De pareilles volte-face ne sont pas à craindre, quand les jugements de la volonté sont appuyés sur la connaissance de la vérité : alors on ne connaît plus ni regret, ni repentir :

Je le ferais encore si j’avais à le faire,


répètent à l’envi les héros cornéliens. Et ne voit-on pas sortir de la dernière phrase de cet article 49 le héros impassible, impeccable, sans émotion comme sans défaillance, qu’on a tant de fois reproché à Corneille, et dont on a tant de fois raillé l’invraisemblance ?

Descartes y tient, à cette sérénité imperturbable de l’homme sûr de sa volonté, et qui s’y retranche en telle sorte que rien ne l’y saurait atteindre ni forcer.

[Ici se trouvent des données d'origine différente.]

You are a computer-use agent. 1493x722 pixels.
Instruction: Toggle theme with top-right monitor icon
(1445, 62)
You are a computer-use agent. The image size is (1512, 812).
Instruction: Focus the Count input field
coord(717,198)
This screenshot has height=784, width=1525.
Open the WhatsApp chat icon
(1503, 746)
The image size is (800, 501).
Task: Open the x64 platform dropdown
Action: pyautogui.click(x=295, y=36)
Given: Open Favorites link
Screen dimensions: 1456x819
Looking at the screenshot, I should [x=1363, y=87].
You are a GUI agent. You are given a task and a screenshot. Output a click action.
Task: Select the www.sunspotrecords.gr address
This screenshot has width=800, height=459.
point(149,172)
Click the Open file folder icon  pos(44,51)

Il se reprend plus d’une fois à la décrire et, en la décrivant, c’est l’état d’âme des Nicomède, des Sertorius et des Suréna qu’il analyse :

Art. 148. — … Il est certain que, pourvu que notre âme ait toujours de quoi se contenter en son intérieur, tous les troubles qui viennent d’ailleurs n’ont aucun pouvoir de lui nuire mais plutôt ils servent à augmenter sa joie, en ce que, voyant qu’elle ne peut être offensée par eux, cela lui fait connaître sa perfection. Et afin que notre âme ait ainsi de quoi être contente, elle n’a besoin que de suivre exactement la vertu. Car quiconque a vécu en telle sorte que sa conscience ne lui peut reprocher qu’il ait jamais manqué à faire toutes les choses qu’il a jugées être les meilleures (qui est ce que je nomme ici suivre la vertu), il en reçoit une satisfaction qui est si puissante pour le rendre heureux, que les plus violents efforts des passions n’ont jamais assez de pouvoir pour troubler la tranquillité de son âme.